** start Data for this task **
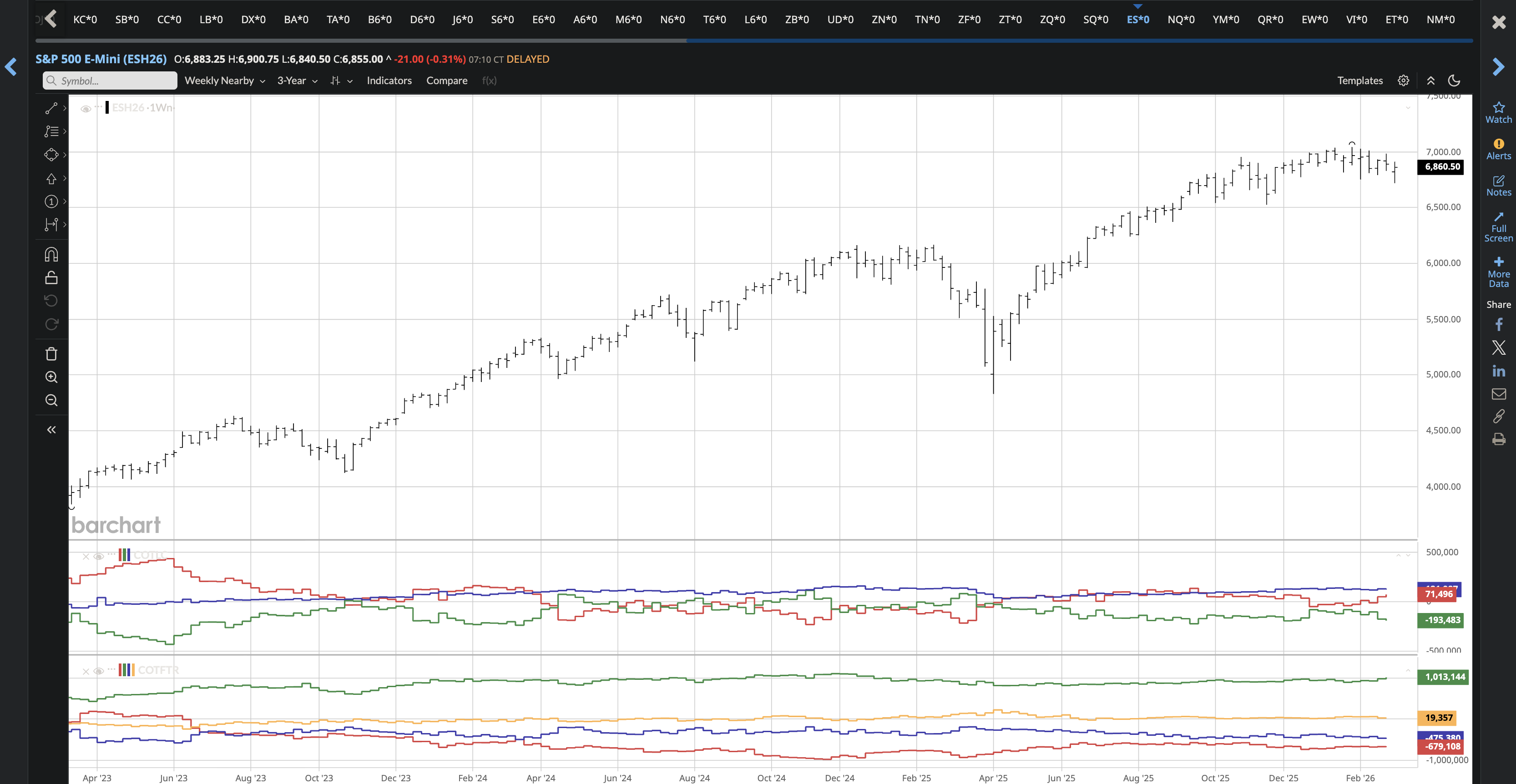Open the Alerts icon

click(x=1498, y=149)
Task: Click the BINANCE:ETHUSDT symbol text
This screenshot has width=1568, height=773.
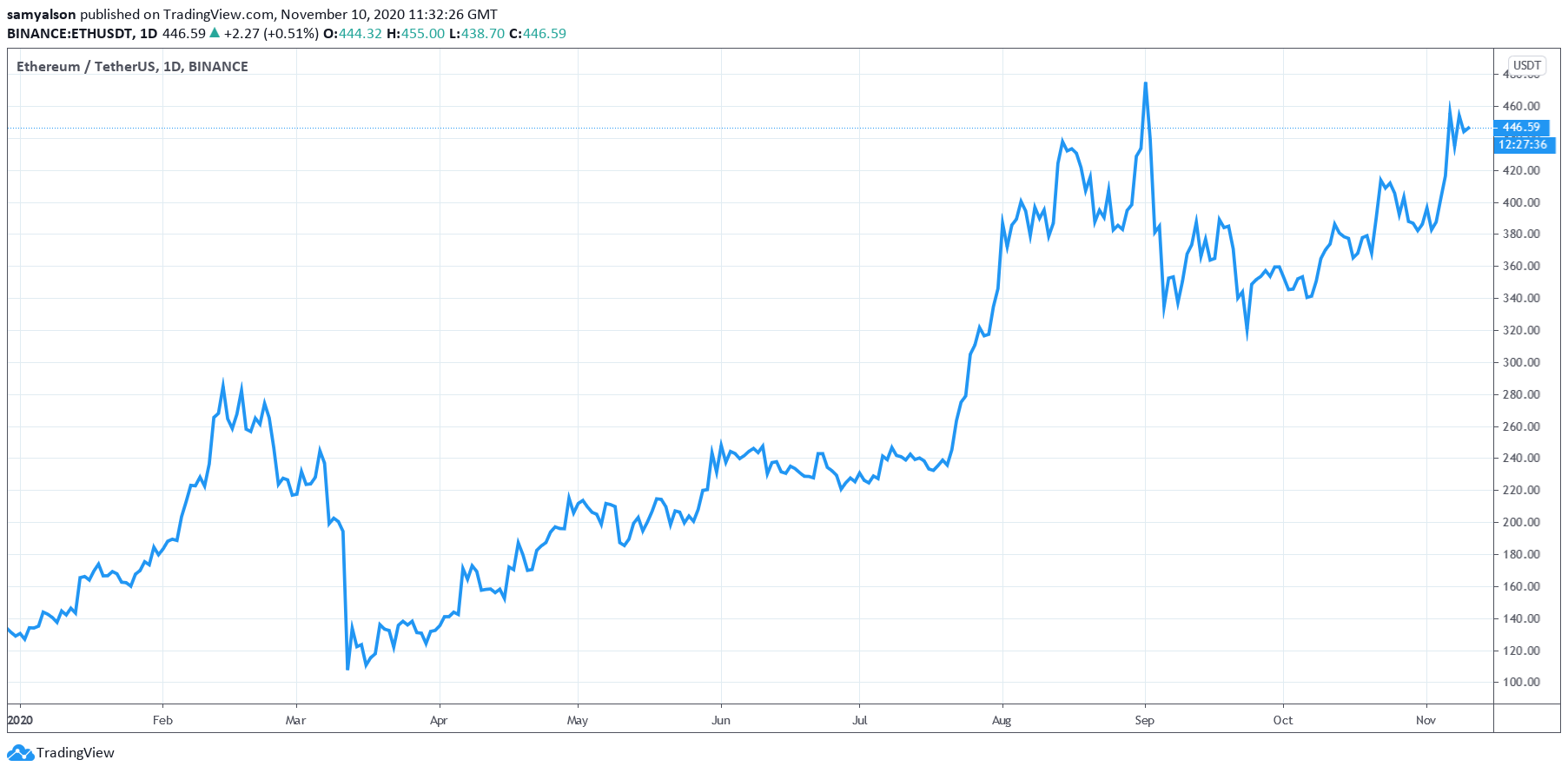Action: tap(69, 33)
** end Data for this task **
** start Data for this task **
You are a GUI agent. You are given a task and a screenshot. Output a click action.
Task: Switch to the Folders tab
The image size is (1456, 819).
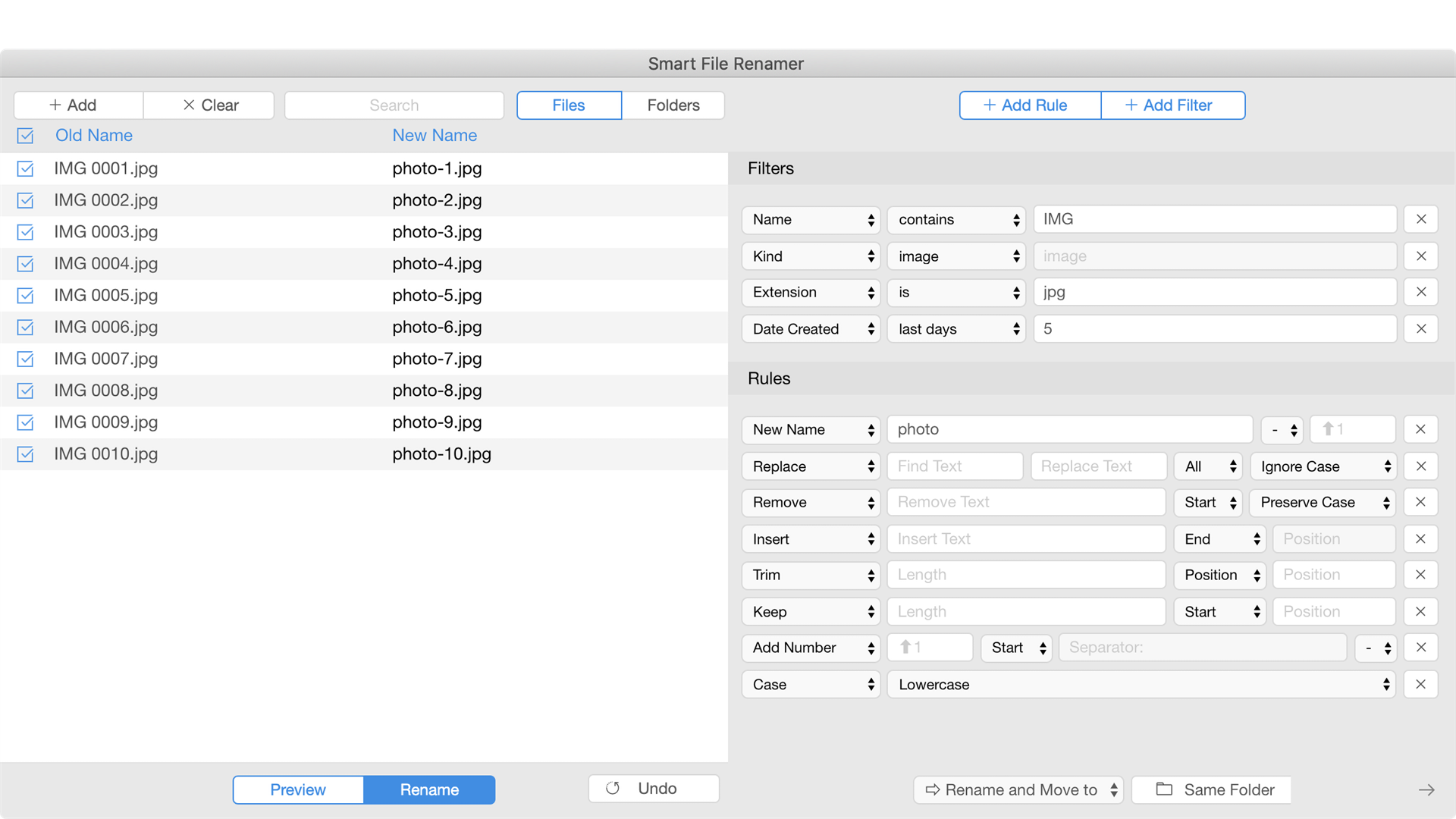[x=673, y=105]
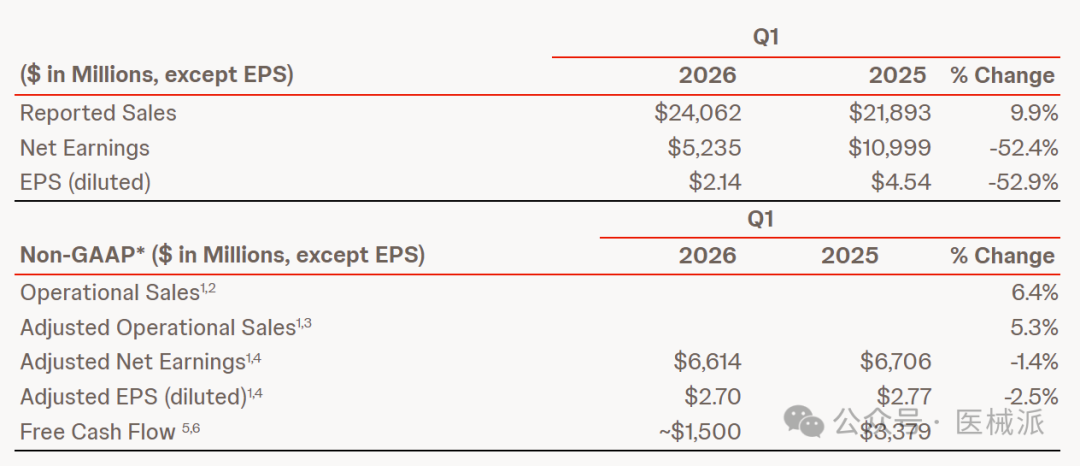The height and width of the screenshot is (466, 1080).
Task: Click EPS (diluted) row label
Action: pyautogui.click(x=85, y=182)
** end Data for this task **
Replace "symbol text" with "ticker label" in the rows starting at the line that contains "Task: Click the BINANCE:ETHUSDT symbol text" and ending at the line that contains "Action: tap(69, 33)", leaving everything else unchanged. Give back only those lines, without the pictures.

Task: Click the BINANCE:ETHUSDT ticker label
This screenshot has width=1568, height=773.
Action: tap(69, 33)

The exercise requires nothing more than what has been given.